Love Is a Verb (& More February Reads)

For such a short month, I sure got a lot of reading done. Probably because it was such a cold month, too — good motivation for bundling up under a pile of quilts and turning pages to my heart’s delight. I finished seven books in the course of four weeks: Love Is a Verb plus six others. Read on for my impression of each.
How to Say It by Allison Friederichs Atkison
Allison Friederichs Atkison’s How to Say It: Words that Make a Difference is based on a series of lectures she did for The Great Courses on the topic of communication. No earth-shattering revelations here, but a good reminder nonetheless to choose your words with care and precision.
I especially enjoyed the chapter on etymology. Her comments on masculine and feminine ways of communicating were also very interesting. If you love words and writing (like I do), you may want to give this course a listen (included free with Audible plus). If not, skip it.
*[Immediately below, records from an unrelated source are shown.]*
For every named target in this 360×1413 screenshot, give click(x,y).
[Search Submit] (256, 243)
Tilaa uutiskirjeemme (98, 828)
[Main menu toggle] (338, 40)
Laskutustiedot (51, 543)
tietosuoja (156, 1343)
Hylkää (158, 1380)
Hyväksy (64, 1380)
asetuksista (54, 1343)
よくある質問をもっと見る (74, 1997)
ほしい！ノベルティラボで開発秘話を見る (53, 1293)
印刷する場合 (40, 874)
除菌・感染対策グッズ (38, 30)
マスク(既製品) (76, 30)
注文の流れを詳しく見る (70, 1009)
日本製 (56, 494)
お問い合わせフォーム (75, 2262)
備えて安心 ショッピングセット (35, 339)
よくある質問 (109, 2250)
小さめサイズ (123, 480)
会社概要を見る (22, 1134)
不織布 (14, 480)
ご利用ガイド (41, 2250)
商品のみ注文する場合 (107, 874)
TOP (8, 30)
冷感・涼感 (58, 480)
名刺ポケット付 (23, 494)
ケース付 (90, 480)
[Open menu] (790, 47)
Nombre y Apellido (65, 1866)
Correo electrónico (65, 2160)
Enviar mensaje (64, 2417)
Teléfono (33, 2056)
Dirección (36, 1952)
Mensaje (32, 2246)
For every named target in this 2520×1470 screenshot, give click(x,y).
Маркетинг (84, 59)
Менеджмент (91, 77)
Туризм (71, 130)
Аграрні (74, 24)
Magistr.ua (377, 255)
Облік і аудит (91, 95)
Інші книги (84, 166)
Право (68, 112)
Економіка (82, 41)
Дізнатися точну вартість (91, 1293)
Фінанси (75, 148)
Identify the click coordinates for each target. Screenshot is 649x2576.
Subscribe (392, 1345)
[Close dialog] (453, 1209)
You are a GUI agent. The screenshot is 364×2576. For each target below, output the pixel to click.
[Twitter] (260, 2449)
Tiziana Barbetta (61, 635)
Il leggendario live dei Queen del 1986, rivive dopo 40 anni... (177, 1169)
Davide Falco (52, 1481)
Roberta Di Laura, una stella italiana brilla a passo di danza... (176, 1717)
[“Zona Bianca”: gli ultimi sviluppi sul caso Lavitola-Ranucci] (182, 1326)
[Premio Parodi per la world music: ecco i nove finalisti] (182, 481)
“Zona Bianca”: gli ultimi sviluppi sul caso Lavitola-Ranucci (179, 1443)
Suffering by Paul David Tripp
Suffering is the kind of book no author is eager to write — a powerful testimony forged in a season of excruciating pain, pointing the way to a closer walk with Christ and a deeper dependence upon His sustaining grace.
A friend recommended this book to me as soon as she found out I’d been diagnosed with cancer.
It is such an exquisitely encouraging book on suffering: How to think about suffering. How to respond to it. How to cling to God in the midst of it.
And How to submit to the gracious and purposeful way God uses hardships in our life to cultivate in us the character of Christ.
The Sign of the Beaver by Elizabeth George Speare
My youngest daughter and three oldest grandsons took turns reading Elizabeth George Speare’s Sign of the Beaver aloud with me during our homeschool lessons last month. The story kept us all on the edge of our seats.
A pioneer leaves his thirteen-year-old son to guard their new log cabin in the wilderness while he goes to retrieve the rest of the family. During the long months of his father’s absence, Matt must fend for himself.
He soon meets a native boy from a local tribe, and the two eventually become friends.
Mandie and the Secret Tunnel by Lois Gladys Leppard
Much of my reading time has lately been spent evaluating risks/benefits for various cancer treatments and delving into whatever clinical studies I can find that discuss such things.
So I didn’t finish all of my own books-in-progress last month, but I did complete a couple of read-alouds with my kids and grandkids, plus an audiobook with my youngest called Mandie and the Secret Tunnel.
My oldest daughter read and loved all the Mandy Mysteries when she was younger, but this was Abby’s first foray into Lois Gladys Leppard’s beloved series.
The book begins with a funeral and frightening changes for Mandie, then follows her adventures as she finds and explores a secret tunnel in a relative’s house and makes several other surprising discoveries, as well.
Love Is a Verb by Gary Chapman
Love is a Verb by Gary Chapman isn’t at all what I was expecting, which was another marriage book along the lines of 5 Love Languages, also by Chapman.
Instead, this is a collection of letters the author has received from his readers detailing life lessons they have learned about love in a format reminiscent of Chicken Soup for the Soul.
I’ve thoroughly enjoyed reading their stories, which are interspersed with generalizing comments from the author. While many of the stories do deal with marital love, others address love for children, parents, siblings, neighbors, coworkers, and even strangers.
The World of Columbus and Sons by Genevieve Foster
I’ve been using Genevieve Foster’s amazing books to teach history to my homeschooled children for the better part of three decades. The thing I love about these volumes is the fact that Foster not only chronicles the life of her title character, but also follows the timeline of all his contemporaries.
In the case of The World of Columbus and Sons, that means readers also learn what was going on in the lives of Prince Henry the Navigator, Queen Isabella, Johannes Gutenberg, Leonardo da Vinci, Mohammed II, Martin Luther, Erasmus, Copernicus, Michaelangelo, Queen Elizabeth, and many, many more men and women of influence who lived during the years 1451-1539.
The Universe in Verse by Maria Popova
Amazon suggested The Universe in Verse as a book I might like, and they were (mostly) right. As somebody who loves science, poetry, obscure historical vignettes, and beautiful artwork, I found the idea of melding all these elements into a single volume intriguing.
But reading Popova stirred in me a profound sadness, as well. Marveling over creation without mentioning the Creator misses the point entirely. The author does a decent job of describing more than a dozen intricately designed systems, but she credits their development not to an infinite Designer, but to evolution and chance.